Selected passage »
Welcome to Mirror Driving. Every week, your favorite columnists sit down and give their opinion about the latest NASCAR news and rumors. Love us or hate us, make a comment below and tell us how you feel about what we’ve said!
This Week’s Participants
Phil Allaway (Tuesdays/Talking NASCAR TV & Frontstretch Newsletter Editor)
Beth Lunkenheimer (Tuesdays/Running Your Mouth & Various/Frontstretch Truck Series Reporter)
Jeff Meyer (Wednesdays/Top 10 & Thursdays/Voices From the Heartland)
Vito Pugliese (Wednesdays/Voice of Vito)
Matt Taliaferro (Thursdays/Fanning the Flames)
Amy Henderson (Fridays/Holding a Pretty Wheel)
Jimmie Johnson is now on the cusp of history at Homestead, needing only to stroke it and post a 25th-place finish to clinch. Looking back over this year’s Chase, is there any type of format that would have guaranteed a closer finish during these playoffs?
Vito: Hah, yeah, the original format! It would be 13 and 51 points right now between Jimmie Johnson, Tony Stewart and Jeff Gordon. That might be a tick more interesting than watching him run ninth all day this coming Sunday.
Amy: Ironically, Vito is right. Imagine that – NASCAR tried to fix something that wasn’t broken.
Jeff: The only format is to not have these “playoffs.”
Matt T.: I don’t think a different format would slow the No. 48 down. Knaus would just adjust the strategy. I mean, there’s a reason Jimmie hasn’t won at a place like Bristol… it’s not “big picture” important to them. They focus on Chase-like tracks.
Vito: Funny too, that in 2003 Johnson finished second to Matt Kenseth by 90 points with three wins and everybody was freaking out because Kenseth won once and it wasn’t that close. Looking back, was it really that big of an issue?
Amy: On paper, the format is what NASCAR said they wanted – the guy with the most wins is the points leader, after all. In reality, it’s what they made the Chase to avoid.
Jeff: The question implies, or is asking, what tweaks can we do to the chase. And the best tweak is to get rid of it.
Beth: I agree, Jeff. Get rid of the Chase and tweak the old points system enough to make racing for the win important. Unfortunately, I don’t know what that magical number would be.
Matt T.: Jeff, I don’t know that any tweak is going to change the outcome with the No. 48 running the way it is. Now, dropping the Chase might, but it’s hard to tell because these guys would race differently under the old format.
Jeff: That’s what I’m saying. Just get rid of the playoffs entirely.
Phil: I agree with Jeff. I’ve never been a fan of the Chase.
Vito: The old format worked well, and would be working well right now if we left well enough alone. Market manipulation never works – it always backfires long-term.
Jeff: You’d think a marketing major would know that.
Amy: There are ways to keep it closer in the Chase format, like point those cars separately. But I agree that getting rid of it would be best. I’ve hated the Chase since day one, but it’s kind of funny that a lot of fans that liked it at first hate it now. I don’t know anyone who hated it before and came to like it.
Vito: The Chase was cool the first year because there were five guys with a shot at it, everybody crapped their pants when Kurt Busch missed pit wall by two inches and the championship went down to the final lap.
Beth: I think that was the only year I actually enjoyed the Chase, Vito.

Data lines »
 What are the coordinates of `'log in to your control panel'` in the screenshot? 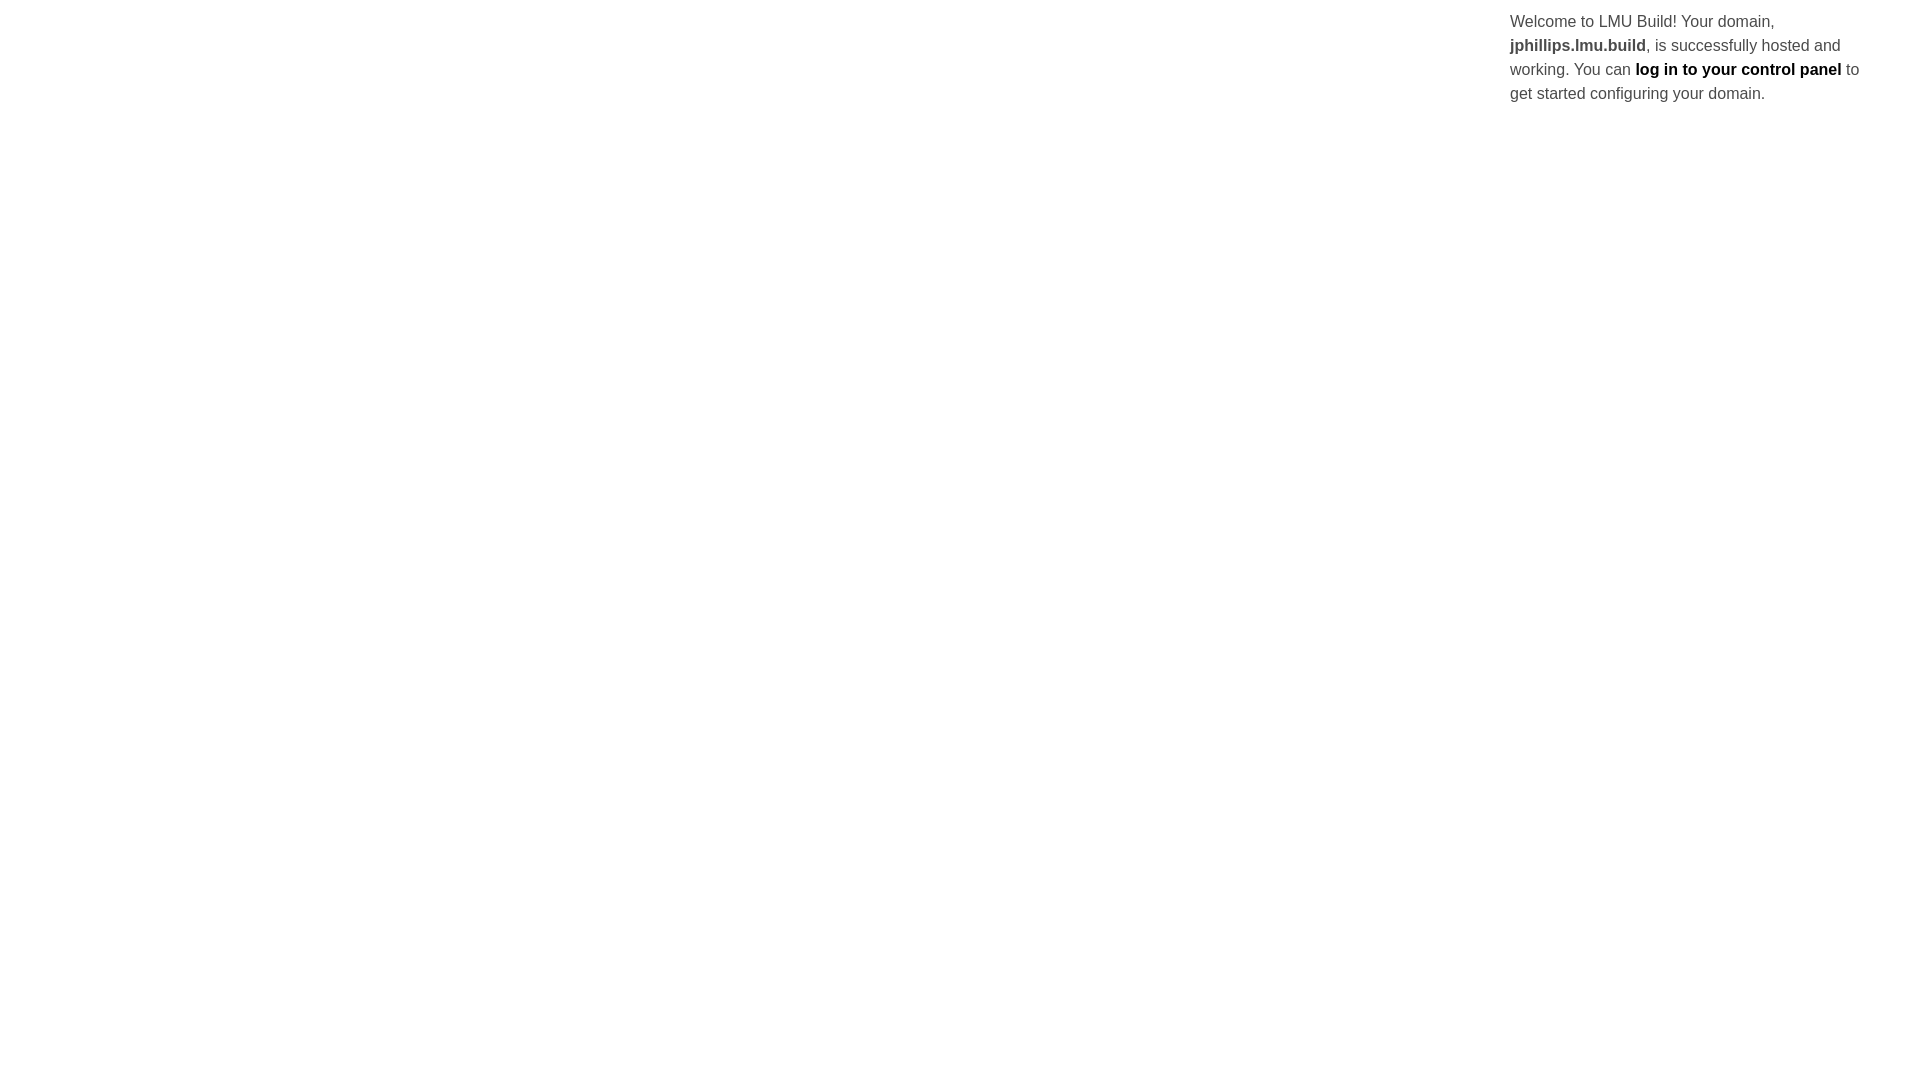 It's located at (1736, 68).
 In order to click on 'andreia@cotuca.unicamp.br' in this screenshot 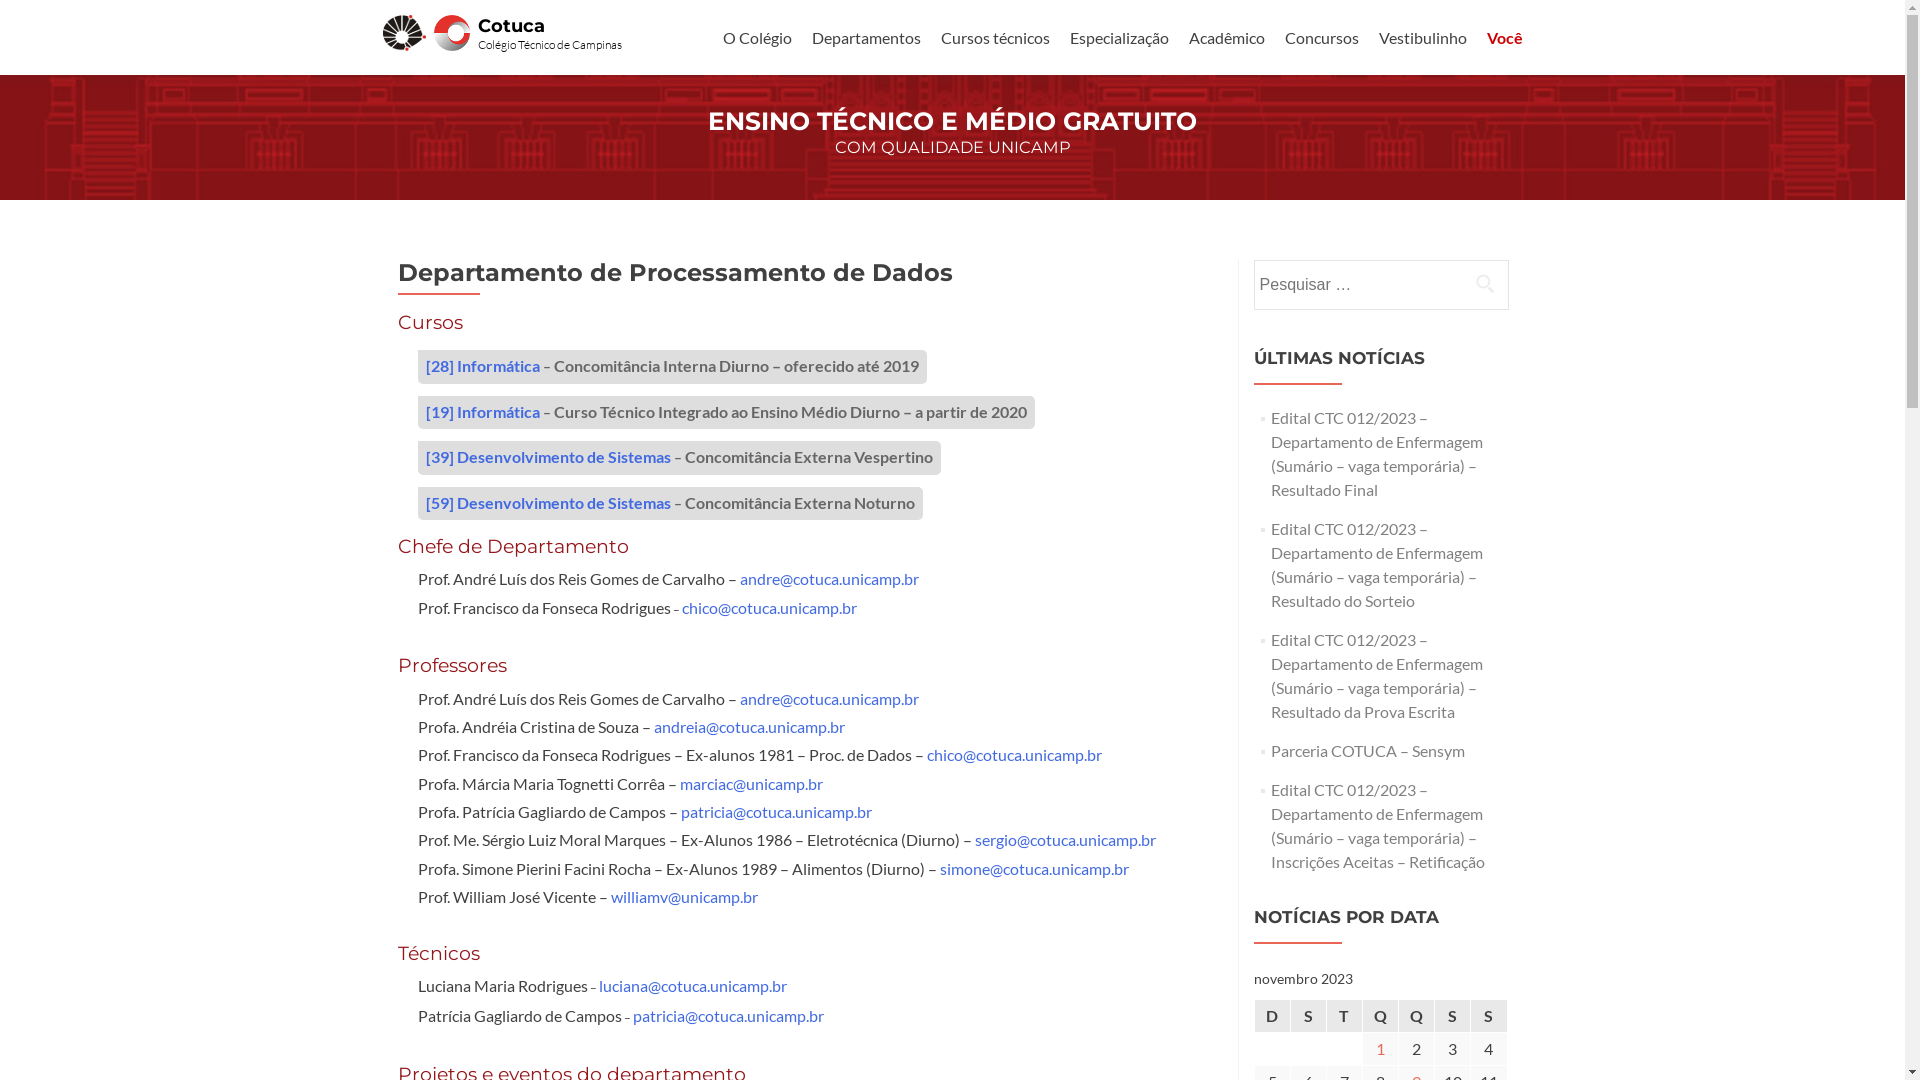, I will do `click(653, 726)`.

Tasks for this exercise »
1) Retype the Mirror Driving roundtable on NASCAR's Chase word for word, everything from "Beth: I agree, Jeff." down to "number would be.".
2) Write what comes next in the Mirror Driving roundtable on NASCAR's Chase, starting after its final line.

Task-by-task results »
1)
Beth: I agree, Jeff. Get rid of the Chase and tweak the old points system enough to make racing for the win important. Unfortunately, I don’t know what that magical number would be.

2)
Amy: And even that wasn’t very good Vito, because the championship came down to luck. We all know sometimes it’s better to be lucky than good, but not for the title.
Vito: See? Each year it has gotten worse, more contrived, and hit a low point when 12 guys were allowed to compete. It makes no sense how guys 600 points out are suddenly title contenders. Then they end up losing another 300 points in the next 10 weeks.
Matt T.: I just don’t believe there is any way to “Jimmie-proof” the Chase. Knaus is good enough that he’ll simply shift the focus of the team and win under whatever new format NASCAR throws their way.
Vito: Like with Kenseth in 2003, NASCAR needs not to be changing things to cater to one driver or team. Everybody else that is solidly in the top 12 eventually uses the same strategy.
Amy: One thing that could be done is to have a fluid schedule so that the Chase tracks change yearly.
Vito: That would be good, Amy; or add a road course and Bristol.
Matt T.: That’s what got me about the interview with Dustin Long had with Brian France, Vito. He says you can’t make knee-jerk reactions based on one team’s performance, but in essence, that’s exactly what he did after ’03!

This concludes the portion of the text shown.